The downtown area is shown at its most vibrant in several spectacular night shots of St. Catherine Street in the mid 1950s: in just a few blocks we can observe neon lights advertising a popular café, a famous delicatessen that still stands today as well as a couple of nightclubs and five huge movie palaces that have since been either demolished or re-appropriated. During daytime shots the street bustles with pedestrians. Almost 60 years later, the street is still bustling but at a different pace: the storefronts have changed and buildings have been demolished to make way for others. In one of the extras included on the DVD, the director talks about his view of the Montreal of the 50s and 60s not being an emotional one, but as someone who grew up in Montreal during the 50s and 60s I cannot help but feel a variety of levels of emotional attachment, dare I say, nostalgia for the city. Like the young girl forced away from the Christmas department store window, I most likely saw the same window she was pulled away from. The monorail footage of entering the American geodesic dome pavilion at Expo 67 still resonates with me: I rode that monorail into a Pavillion that marked me tremendously. I certainly walked in Park Lafontaine with my parents and on the Mont Royal, the mountain in the middle of the city whose landscape, like Central Park in New York, was designed by Frederic Law Olmsted. What we see of the mountain in La Mémoire des anges comes from the 1961 Le temps des Amours (Courtship) in which the 19-year old Genevieve Bujold stars as a young woman in love. This film is not even listed in her IMDB filmography as of the writing of this review and Bujold is incorrectly listed as playing herself in La Mémoire des anges.

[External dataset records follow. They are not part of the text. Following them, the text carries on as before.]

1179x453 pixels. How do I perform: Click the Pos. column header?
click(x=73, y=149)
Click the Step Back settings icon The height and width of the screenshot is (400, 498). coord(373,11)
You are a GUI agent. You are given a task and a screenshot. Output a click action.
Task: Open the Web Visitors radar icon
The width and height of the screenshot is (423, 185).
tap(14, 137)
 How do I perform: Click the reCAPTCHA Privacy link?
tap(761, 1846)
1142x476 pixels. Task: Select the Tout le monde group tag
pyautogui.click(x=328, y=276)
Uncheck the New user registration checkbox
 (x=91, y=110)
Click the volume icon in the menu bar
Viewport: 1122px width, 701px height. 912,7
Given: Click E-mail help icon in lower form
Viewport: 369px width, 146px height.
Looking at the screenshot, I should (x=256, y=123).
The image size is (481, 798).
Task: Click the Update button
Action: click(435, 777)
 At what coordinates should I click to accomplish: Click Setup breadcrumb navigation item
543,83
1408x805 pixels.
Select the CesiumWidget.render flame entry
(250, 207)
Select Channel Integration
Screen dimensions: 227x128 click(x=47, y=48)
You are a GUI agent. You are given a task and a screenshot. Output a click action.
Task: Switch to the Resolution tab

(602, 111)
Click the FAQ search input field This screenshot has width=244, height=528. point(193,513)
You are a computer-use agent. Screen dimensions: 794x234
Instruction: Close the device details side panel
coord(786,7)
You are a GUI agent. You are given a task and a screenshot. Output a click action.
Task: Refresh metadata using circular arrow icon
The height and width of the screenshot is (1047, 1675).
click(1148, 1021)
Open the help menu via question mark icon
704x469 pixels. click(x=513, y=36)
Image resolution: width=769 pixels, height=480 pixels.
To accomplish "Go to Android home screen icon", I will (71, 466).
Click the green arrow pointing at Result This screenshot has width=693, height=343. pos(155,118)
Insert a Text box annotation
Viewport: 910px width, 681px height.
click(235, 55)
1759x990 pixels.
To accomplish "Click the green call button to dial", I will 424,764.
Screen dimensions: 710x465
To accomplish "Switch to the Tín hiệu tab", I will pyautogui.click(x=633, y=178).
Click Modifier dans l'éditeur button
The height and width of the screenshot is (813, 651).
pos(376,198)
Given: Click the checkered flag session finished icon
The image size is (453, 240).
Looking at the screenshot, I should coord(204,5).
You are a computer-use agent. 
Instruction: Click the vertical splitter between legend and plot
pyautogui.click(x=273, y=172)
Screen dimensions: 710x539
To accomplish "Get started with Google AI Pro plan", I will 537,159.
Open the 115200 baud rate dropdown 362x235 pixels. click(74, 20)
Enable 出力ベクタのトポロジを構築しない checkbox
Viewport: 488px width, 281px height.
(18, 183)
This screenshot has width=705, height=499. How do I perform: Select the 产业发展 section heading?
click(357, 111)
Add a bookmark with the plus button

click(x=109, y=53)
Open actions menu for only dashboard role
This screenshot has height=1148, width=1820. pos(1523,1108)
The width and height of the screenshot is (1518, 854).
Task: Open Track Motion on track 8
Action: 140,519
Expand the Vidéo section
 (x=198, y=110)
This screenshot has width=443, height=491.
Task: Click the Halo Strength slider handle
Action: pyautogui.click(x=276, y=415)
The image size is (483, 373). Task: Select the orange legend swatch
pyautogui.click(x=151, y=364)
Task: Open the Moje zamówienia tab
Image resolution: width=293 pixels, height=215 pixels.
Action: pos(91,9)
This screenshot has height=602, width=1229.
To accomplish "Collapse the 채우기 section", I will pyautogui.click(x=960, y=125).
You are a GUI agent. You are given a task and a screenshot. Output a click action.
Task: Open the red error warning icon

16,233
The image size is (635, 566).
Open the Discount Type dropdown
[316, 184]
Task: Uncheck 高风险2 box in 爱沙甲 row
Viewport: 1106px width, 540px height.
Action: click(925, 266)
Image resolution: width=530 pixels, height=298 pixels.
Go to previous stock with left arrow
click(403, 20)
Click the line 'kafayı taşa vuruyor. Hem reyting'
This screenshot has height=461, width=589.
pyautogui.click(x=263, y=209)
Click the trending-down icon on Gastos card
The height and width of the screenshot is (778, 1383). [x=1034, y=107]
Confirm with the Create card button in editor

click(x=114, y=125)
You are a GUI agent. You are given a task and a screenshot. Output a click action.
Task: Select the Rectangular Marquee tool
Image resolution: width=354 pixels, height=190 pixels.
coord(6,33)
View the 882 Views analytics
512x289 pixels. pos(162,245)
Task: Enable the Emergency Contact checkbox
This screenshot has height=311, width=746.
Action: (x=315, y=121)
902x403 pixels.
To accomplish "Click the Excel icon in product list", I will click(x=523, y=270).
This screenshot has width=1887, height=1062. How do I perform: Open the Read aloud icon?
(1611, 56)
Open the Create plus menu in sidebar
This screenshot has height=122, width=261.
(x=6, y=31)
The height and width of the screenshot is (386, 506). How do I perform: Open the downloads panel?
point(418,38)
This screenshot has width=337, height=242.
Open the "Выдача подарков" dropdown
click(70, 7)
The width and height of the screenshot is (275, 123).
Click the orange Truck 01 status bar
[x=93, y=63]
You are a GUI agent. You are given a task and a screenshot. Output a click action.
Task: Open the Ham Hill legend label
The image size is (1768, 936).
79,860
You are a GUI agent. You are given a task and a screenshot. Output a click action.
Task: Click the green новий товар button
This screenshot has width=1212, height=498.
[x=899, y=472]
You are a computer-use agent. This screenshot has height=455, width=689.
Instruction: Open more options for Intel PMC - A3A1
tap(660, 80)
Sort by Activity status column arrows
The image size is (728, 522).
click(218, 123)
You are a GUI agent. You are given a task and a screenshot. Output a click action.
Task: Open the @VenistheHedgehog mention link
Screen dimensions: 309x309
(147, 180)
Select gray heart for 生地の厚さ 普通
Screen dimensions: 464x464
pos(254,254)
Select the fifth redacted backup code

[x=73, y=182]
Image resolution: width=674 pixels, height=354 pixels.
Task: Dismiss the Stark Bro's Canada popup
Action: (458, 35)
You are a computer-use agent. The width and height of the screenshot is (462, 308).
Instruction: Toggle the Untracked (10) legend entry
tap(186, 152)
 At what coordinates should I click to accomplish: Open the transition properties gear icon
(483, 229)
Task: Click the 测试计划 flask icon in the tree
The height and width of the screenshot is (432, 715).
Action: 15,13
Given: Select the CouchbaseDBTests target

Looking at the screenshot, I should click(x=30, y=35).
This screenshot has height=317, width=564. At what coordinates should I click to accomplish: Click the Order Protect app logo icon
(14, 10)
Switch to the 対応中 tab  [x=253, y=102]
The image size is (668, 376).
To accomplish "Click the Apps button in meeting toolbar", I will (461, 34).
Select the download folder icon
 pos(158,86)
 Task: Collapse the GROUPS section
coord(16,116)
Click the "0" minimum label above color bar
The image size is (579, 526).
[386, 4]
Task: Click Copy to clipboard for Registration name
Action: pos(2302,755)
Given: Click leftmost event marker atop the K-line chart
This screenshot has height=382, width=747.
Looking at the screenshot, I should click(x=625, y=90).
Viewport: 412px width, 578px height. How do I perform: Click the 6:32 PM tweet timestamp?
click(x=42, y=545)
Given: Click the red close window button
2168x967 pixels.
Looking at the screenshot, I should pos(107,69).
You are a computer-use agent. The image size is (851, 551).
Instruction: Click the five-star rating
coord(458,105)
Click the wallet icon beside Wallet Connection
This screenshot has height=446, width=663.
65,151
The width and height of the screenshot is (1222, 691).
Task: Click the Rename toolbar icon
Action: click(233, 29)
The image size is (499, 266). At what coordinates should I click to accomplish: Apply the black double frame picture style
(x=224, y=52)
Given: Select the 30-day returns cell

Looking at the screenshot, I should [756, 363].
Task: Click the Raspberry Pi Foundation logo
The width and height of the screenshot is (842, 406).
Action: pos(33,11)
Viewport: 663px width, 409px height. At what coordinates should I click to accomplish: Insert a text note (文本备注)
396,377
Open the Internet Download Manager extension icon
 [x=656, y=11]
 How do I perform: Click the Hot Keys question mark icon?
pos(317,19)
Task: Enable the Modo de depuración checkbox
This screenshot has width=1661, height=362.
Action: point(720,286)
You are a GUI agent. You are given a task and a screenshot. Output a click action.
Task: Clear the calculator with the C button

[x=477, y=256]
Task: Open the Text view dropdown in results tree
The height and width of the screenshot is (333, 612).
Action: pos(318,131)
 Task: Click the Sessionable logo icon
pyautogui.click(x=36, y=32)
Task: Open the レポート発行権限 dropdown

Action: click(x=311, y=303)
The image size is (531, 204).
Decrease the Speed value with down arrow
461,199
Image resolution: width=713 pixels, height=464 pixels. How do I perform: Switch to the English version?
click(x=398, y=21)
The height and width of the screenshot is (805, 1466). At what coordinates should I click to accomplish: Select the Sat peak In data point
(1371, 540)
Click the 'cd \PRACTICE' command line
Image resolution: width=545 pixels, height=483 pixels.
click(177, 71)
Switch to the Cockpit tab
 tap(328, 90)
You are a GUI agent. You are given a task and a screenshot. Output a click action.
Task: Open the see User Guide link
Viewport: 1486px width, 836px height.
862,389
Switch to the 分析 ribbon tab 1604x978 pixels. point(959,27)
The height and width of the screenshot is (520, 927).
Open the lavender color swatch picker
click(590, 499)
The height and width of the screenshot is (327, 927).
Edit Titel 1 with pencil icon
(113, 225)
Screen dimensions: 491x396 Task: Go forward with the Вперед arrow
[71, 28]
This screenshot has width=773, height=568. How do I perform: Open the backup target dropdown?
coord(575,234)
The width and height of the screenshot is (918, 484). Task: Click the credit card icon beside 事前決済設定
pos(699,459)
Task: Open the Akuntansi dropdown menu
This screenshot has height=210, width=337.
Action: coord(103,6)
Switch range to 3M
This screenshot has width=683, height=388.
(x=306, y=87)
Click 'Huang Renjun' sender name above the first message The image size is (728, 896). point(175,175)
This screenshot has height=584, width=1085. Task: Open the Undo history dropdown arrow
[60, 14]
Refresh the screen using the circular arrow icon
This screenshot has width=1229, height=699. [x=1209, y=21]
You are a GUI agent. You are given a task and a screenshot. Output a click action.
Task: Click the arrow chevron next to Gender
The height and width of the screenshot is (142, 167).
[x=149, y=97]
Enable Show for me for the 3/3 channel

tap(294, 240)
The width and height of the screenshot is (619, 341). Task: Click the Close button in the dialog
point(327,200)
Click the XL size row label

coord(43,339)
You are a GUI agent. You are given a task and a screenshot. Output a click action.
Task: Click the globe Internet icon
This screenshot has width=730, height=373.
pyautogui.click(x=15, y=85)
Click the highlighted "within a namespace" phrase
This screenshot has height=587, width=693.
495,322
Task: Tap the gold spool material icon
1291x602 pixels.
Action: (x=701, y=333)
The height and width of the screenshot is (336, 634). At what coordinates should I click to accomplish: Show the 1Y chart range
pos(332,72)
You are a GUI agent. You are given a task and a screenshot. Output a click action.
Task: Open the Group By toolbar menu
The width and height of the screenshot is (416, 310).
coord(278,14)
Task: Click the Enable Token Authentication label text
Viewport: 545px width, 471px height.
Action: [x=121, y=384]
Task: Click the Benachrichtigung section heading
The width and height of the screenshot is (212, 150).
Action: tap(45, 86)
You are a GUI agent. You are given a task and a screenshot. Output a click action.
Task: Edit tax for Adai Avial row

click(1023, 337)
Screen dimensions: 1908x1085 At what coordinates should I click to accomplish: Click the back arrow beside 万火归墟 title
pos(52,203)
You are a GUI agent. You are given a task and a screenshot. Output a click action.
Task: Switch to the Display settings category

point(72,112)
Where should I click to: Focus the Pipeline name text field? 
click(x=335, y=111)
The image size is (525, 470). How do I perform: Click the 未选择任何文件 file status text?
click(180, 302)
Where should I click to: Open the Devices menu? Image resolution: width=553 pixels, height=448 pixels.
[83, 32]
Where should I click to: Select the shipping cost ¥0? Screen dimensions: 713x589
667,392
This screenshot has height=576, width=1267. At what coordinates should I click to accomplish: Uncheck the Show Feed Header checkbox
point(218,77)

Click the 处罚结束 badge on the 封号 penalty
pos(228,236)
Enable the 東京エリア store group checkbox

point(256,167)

What is most vital in this film is how it documents an era: the shifts in architecture: the interesting design of low-income housing built around communal courtyards used by the inhabitants to socialize. These structures have now all but disappeared or been completely transformed through gentrification. Other cultural shifts are more subtle such as the extensive footage of great numbers of children playing outside with each other in the streets. The children all went to the same schools in their communities and played with friends on their respective city blocks. Yet some changes, while minor in terms of technology, are huge in terms of their sociological impact on the entire landscape of inner-city life such as the gradual disappearance of laundry hanging on clotheslines. There are also changes that are more regionally specific: the change of a mostly francophone society under the strong rule of Roman Catholicism to the beginnings of a cultural revolution leading to the birth of separatism. Although not suitably explored, the subject matter could not be completely ignored in the presentation of late 1960s Montreal. It makes a brief appearance in the film but may not be fully understood by viewers who do not know this period of Quebec history.

The extras on the disc include two full-length shorts excerpted in the film, a photo gallery and interviews with the director Luc Bourdon. The best feature allows us to select an option of having most of the excerpts identified in terms of film titles and actors. I have often been enraged watching documentaries that do not identify their excerpts. This film will appease the historically obsessed and those who do not want to have the flow of the film ruptured by identifiers. I cannot say enough about the quality of the images. The archival color footage is pristine and immaculately vibrant, yet resonates with the appropriate tones and hues of color stock of the period. The black and white is crisp. This film serves to document urban change through media, it tracks sociological change and cultural change and yet there is an added bonus for people like me who grew up and/or live here, it is a love poem and an ode to a great city. Very highly recommended.